Economists Iain Murray and David Bier make the following case about ivory tower intellectuals and other Democratic elitists:
“What is to blame for Americans' economic woes? Why, Americans' selfish desires, according to a school of thought that appears to be currently dominant in the White House. An excellent example of this line of thinking is former presidential economic advisor Robert Reich's recent article in the Financial Times, in which he claims America's ‘insatiable consumers’ have destroyed the economy and the ‘hubs of our communities’ with their relentless pursuit of ‘great deals.’ The ‘lure of the bargain,’ suggests Reich, is a destructive force.
Well that's rich -- Berkeley professor Reich, clearly a member of the 1 percent, attacking the 99. While Reich consider low prices a great evil, he ignores what they actually mean. Low prices indicate that a good or service has become more abundant -- that is, more available. This availability of goods and services is the very definition prosperity. The pursuit of low prices, which so offends Reich, is just the pursuit of prosperity -- the pursuit of happiness that the Declaration of Independence called ‘unalienable.’"

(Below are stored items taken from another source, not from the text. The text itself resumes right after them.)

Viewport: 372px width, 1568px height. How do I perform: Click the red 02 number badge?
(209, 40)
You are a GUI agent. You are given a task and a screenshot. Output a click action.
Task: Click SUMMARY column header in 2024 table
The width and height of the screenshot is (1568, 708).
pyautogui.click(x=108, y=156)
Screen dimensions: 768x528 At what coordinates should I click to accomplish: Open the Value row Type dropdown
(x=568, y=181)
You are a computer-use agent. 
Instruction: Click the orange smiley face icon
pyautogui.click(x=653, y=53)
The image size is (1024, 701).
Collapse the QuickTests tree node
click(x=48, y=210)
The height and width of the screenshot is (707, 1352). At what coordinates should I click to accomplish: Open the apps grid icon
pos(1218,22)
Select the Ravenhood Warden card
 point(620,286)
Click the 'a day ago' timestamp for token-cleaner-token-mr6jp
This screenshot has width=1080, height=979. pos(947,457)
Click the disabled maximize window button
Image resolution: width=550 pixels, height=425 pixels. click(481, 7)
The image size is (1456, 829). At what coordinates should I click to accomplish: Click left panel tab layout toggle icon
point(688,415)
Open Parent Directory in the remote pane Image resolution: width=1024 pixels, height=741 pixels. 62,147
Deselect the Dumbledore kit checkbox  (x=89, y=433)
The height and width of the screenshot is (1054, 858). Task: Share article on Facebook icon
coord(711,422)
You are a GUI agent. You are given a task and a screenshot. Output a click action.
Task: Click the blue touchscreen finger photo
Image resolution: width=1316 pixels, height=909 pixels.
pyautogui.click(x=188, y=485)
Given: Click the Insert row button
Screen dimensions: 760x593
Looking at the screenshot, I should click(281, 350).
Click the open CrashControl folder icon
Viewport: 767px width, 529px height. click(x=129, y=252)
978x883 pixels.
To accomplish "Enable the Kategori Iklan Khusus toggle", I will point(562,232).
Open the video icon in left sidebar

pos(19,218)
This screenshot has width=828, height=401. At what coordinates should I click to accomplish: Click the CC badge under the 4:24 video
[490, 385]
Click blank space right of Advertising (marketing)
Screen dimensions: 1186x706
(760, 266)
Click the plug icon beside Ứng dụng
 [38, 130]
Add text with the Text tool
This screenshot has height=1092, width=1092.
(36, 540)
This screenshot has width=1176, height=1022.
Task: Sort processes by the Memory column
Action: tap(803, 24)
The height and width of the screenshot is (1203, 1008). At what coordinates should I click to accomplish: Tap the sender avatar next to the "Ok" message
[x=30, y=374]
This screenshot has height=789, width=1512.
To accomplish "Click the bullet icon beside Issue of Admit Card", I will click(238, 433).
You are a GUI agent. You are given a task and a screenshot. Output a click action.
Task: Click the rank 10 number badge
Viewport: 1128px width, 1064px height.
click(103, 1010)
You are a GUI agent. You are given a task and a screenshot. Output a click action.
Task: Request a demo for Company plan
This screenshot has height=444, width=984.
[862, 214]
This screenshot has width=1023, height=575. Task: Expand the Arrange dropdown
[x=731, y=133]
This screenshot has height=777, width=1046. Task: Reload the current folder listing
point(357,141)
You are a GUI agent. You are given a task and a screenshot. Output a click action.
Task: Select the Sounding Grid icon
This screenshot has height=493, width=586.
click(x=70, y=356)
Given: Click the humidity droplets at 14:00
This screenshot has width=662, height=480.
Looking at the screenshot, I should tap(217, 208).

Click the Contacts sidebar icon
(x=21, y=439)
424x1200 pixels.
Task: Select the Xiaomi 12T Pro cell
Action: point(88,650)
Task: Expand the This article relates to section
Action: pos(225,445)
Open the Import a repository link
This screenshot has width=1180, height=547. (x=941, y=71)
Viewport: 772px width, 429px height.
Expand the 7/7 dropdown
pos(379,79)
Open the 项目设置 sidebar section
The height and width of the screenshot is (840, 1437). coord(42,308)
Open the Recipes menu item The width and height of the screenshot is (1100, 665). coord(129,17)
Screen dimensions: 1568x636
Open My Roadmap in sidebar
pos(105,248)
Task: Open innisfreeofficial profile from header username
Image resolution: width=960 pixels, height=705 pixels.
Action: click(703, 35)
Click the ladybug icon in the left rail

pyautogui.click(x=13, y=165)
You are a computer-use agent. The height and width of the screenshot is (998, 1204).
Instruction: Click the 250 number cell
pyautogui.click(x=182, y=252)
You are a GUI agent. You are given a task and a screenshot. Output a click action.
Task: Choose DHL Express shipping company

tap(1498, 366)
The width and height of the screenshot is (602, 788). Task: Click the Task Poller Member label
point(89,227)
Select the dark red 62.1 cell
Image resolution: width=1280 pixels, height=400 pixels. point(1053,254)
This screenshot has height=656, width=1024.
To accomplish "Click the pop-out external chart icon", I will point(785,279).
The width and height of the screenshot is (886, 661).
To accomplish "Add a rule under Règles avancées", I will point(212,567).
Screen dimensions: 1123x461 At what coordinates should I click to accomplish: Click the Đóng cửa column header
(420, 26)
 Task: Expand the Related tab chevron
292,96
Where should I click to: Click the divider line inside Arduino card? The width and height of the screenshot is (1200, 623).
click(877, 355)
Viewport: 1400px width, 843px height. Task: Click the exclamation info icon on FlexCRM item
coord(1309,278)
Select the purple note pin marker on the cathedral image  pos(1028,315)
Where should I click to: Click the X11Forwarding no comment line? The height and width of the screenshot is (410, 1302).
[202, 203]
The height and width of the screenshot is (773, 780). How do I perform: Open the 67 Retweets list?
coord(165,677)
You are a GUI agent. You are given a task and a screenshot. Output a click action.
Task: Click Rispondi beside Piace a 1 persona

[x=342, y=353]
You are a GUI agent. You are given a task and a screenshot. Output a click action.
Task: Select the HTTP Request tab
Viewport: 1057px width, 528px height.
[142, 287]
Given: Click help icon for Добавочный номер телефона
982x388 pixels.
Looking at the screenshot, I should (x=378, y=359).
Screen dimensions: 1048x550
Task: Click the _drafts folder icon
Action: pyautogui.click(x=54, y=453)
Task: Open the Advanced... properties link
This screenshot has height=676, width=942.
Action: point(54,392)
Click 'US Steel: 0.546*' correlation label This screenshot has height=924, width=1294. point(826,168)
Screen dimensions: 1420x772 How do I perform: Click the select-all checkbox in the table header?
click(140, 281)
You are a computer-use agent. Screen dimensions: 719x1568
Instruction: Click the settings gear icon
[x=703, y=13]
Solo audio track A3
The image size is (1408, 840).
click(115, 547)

“It's easy for rich liberals to ask for higher taxes and higher prices, but these policies dramatically damage Americans' standard of living. President Obama's cap and trade bill would have cost each American family $1,761 per year, according to the White House's own figures. While that bill failed, Obama's anti-drilling, anti-pipeline, anti-energy agenda is already forcing Americans to spend more on gas as a percentage of their income last year than at any point in the last three decades. Higher prices can and do kill the American dream.”
“Low prices mean abundance and prosperity. High prices mean scarcity and privation. The dynamic capitalism that works to drive prices ever lower has helped make America the most prosperous nation on Earth. The high price economy the Obama administration and its supporters want will benefit no one -- except, ironically, some of the 1 percent.”
This hostility to bargains is certainly not confined to the White House or to energy policy. Witness the widespread hostility to Wal-Mart and indeed any other store (usually a nationwide chain) that features low prices. How much respect does Ronald McDonald get? And what do the liberals like instead? Why boutique specialty stores and farmer’s markets: upscale places with the highest prices where poor people cannot be seen, except among the help. Molson’s and Coors bad, yuppie brew pubs good!
In reality, Wal-Mart has done far more for the plight of poor people in North America than all the bleeding heart, do-gooders combined. All the latter have to offer is moral preening and handouts – i.e. more dependency. Wal-Mart offers them something rich latte liberals can barely comprehend: a break on their grocery bill.
Of course, if socialism actually produced wealth instead of misery, then you wouldn’t hear a peep about concepts like ‘sustainable living’. Instead, leftists would be saying things like: “Look comrades, hot and cold running water! Ivan never had it so good.”
But socialism doesn’t produce prosperity. It produces misery, so all the socialists have left is to denigrate the prosperity that capitalism produces and that the real ‘proletariat’ enjoys.